Interviewer: Samuel S. Taylor
Person interviewed: Mary Jones
1017 Dennison, Little Rock, Arkansas
Age: 72
"I was born on the twenty-second of March, 1866, in Van Buren, Arkansas. I had six children. All of them were bred and born at the same place.
"I was born in a frame house. My father used to live in the country, but I was born in the town. He bought it just as soon as he come out of the army and married right away and bought this home. I don't know where he got his money from. I guess he saved it. He served in the Union army; he wasn't a servant. He was a soldier, and drawed his pay. He never run through his money like most people do. I don't know whether he made any money in slavery or not but he was a carpenter during slave times and they say he always had plenty of money. I guess he had saved some of that too.
"My mother was married twice. Her name was Louisa Buchanan. My father was named Abraham Riley. My stepfather was named Moses Buchanan. My father was a soldier in the old original war (the Civil War)—the war they ended in 1865.

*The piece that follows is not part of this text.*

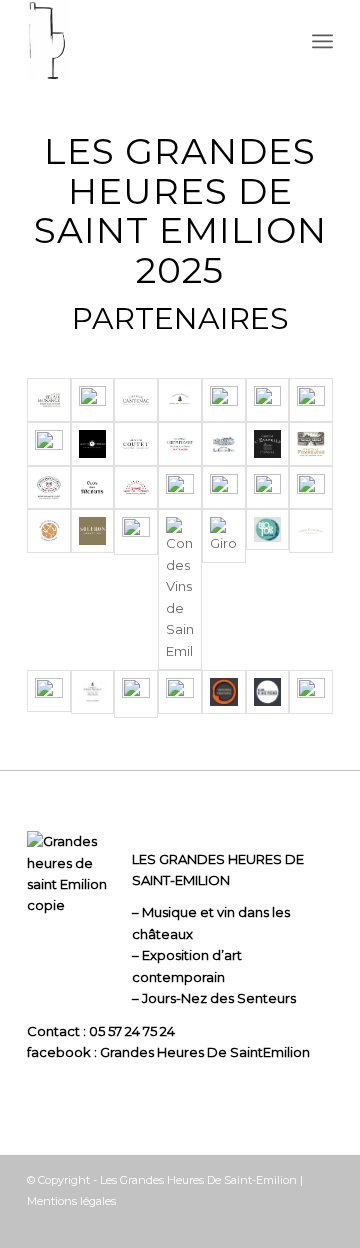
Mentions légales (71, 1201)
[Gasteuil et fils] (311, 692)
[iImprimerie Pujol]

"I disremember who my mother's master was but I think it was a man named Johnson. I didn't know my father's people. She married him from White County up here. Her and him, they corresponded mostly in letters because he traveled lots. He looked like an Indian. He had straight hair and was tall and rawboned and wore a Texas hat. I had his picture but the pictures fade away. My father was a sergeant. He died sometime after the war. I don't remember when because I wasn't old enough. I can just remember looking at the corpse. I was too small to do any grieving.
"My mother was a nurse in slavery times. She nursed the white folks and their children. She did the housework and such like. She was a good cook too. After freedom, when the old folks died out, she cooked for Zeb Ward—you know him, head of the penitentiary. She used to cook for the Jews and gentiles. That her kind of work. That was her occupation—good cook. She could make all kinds of provisions. She could make preserves and they had a big orchard everywhere she worked.
"I have heard my mother talk about pateroles, jayhawkers, and Ku Klux, but I never knew of them myself. I have heard say they were awful bad—the Ku Klux or somethin'.
"My mother's white folks sold her. I don't know who they sold her to or from. They sold her from her mother. I don't know how she got free. I think she got free after the war ceased. But she had a good time all her life. She had a good time because she was a good cook, and a good nurse, and she had good white folks. My grandma, she had good folks too. They was free before they were free, my ma and grandma. They was just as free before freedom as they were afterwards. My mother had seven children and two sets of twins among them. But I am the only one living.